September 27, 2016

ReCore - Review

When ReCore was first announced, it seemed that it was a match made in heaven, the creator of Mega Man and the core team behind the Metroid Prime series, however not everything can blend together perfectly.

ReCore tells the story of Joule, a girl from Earth, but stuck on the planet of Far Eden, an earth like planet that was set to be terraformed to allow the population of earth a second chance. Due to the distance away, robots were set to get the planet ready, but something went very wrong and now the robots turned from their task and are now attempting to seize control. After being woken, Joule sets out to discover what went wrong and why no other humans are around, supported by her trusty corebot, Mack. The games story does require a significant investment into the strange at the beginning as the game does not provide explanation on some elements until you get further in the game.

Thankfully the gameplay does provide a reason to keep playing, thanks in part to the metroidvania style, areas that you can see early on, can only be accessed later as you get more gear. The bulk of what you need are called Prismatic Cores, giant orbs that contain multitudes of colour, as opposed to the single colours that your corebot or the enemy bots have. Gaining access to new areas or dungeons requires a certain number of those cores, so collecting them is important. As you progress through the story, you will collect the minimum number of the cores, but there more that you can find by exploring off the beaten path.

The core, no pun intended of the gameplay is based around colours, both in terms of the cores you collect, but also the weapons that you can use. Each of the robots that you fight has a colour associated with them, shooting them with a weapon of the same colour can apply some bonus damage, but if you shoot them with the colour that opposes them, you can do less. While in the singular fights, this is not really an issues, when you get to some of the boss fights, you will need to swap from one colour to the next, in order to take the boss down as fast as you can. This level of depth to the gameplay was not something that I expected to find, given that the game went radio silent since its unveiling, being surprised like this is a nice change.

The core bots that you can have with you, are also fun to discover their abilities, with Mack being my personal favourite and not just because he is a robot dog. Mack has the ability to dig for buried goodies, which can discover some fun items for you to use, which when you combine them with the material you collect can help you upgrade your corebots to keep them levelling with you. Each corebot has different levels of parts that you can change, keeping the bots capable of fighting against the stronger enemies as the game progresses. The system for upgrading them is pretty easy to use, you simply need to return to base and using the material you found, along with blueprints, craft a new component and then attach. There is no limit to the number of parts you can craft, but you can only have one type of part per bot, so keeping things well tracked will help you out. Joule can also level up, as you defeat enemies, you will earn xp, which in turn gives you more damage dealing options, but nothing to grand. In fact, in order to gain things like addition health, you need to collect power ups, which are hidden around the world, some require some fancy platforming to get, others, some fast times in the mini dungeons and so on.

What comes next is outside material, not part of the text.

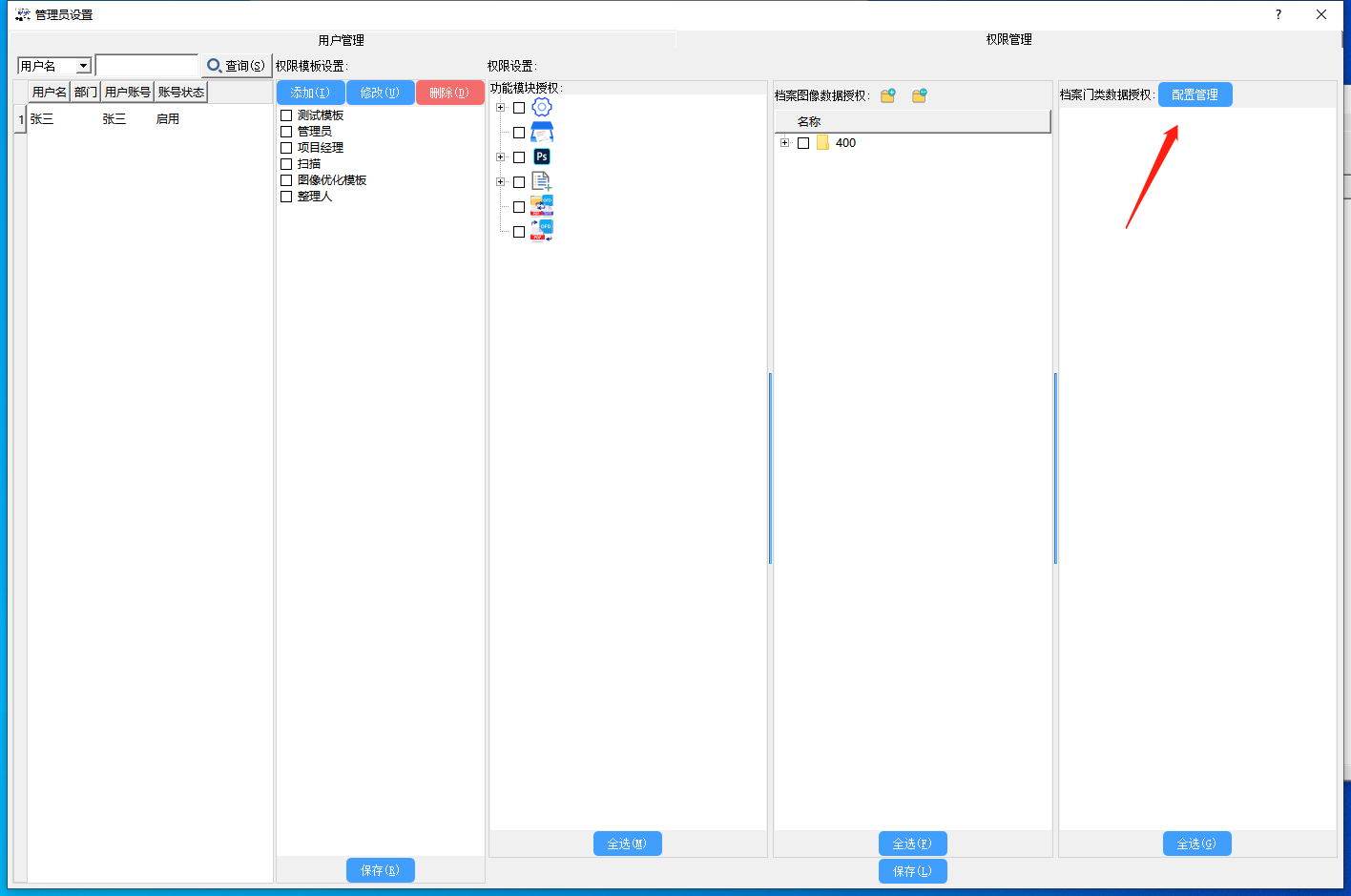Expand the gear module tree node
Viewport: 1351px width, 896px height.
click(500, 108)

The problem with the gameplay is it feels more 90’s than anything, but not in a fun way, each of the elements on their own can provide some fun times, but sadly, once they are mixed in together, things become just way too chaotic. In addition to that, the game features quite a number of bugs, resulting in falling through the world, clipping onto walls and such, which can make even the easiest looking platform section incredibly frustrating. Adding in some, outlandish loading times, the game becomes a chore more so than a joy, something no game should ever be.

Presentation wise, it comes off as a mixed bag, the environments do look nice, with enough variety for each to be their own, but with a thematic mix, to help keep the world feeling as one. Joule looks more like a tomb raider, more than a mechanic, but her look is consistent with the destroyed feel of the world, though sadly her voice betrays her actions, as she never sounds too frustrated or angry, given the destruction she is surrounded by. The level of detail in the world is impressive of course, but the game is sadly weighed down, by so much pop in, you would think that the game is randomly placing parts as you move above, with enemies, collectables and even random rocks and such appearing far too close to the player. The bots, both enemy and core sound similarly robotic enough, but also alien, that they do feel advanced, but the strange thing is even the subtitles for them are in an alien language, making most of what Joule says to be translating their words and given that the game provides you with audio logs from them, this is an odd choice.

ReCore is a game that feels more like it was designed from the indie scene, it had lofty goals, but never gets close to reaching them and while the grand ambition is welcomed, the boring gameplay and buggy nature of the game keep a big warning over the experience.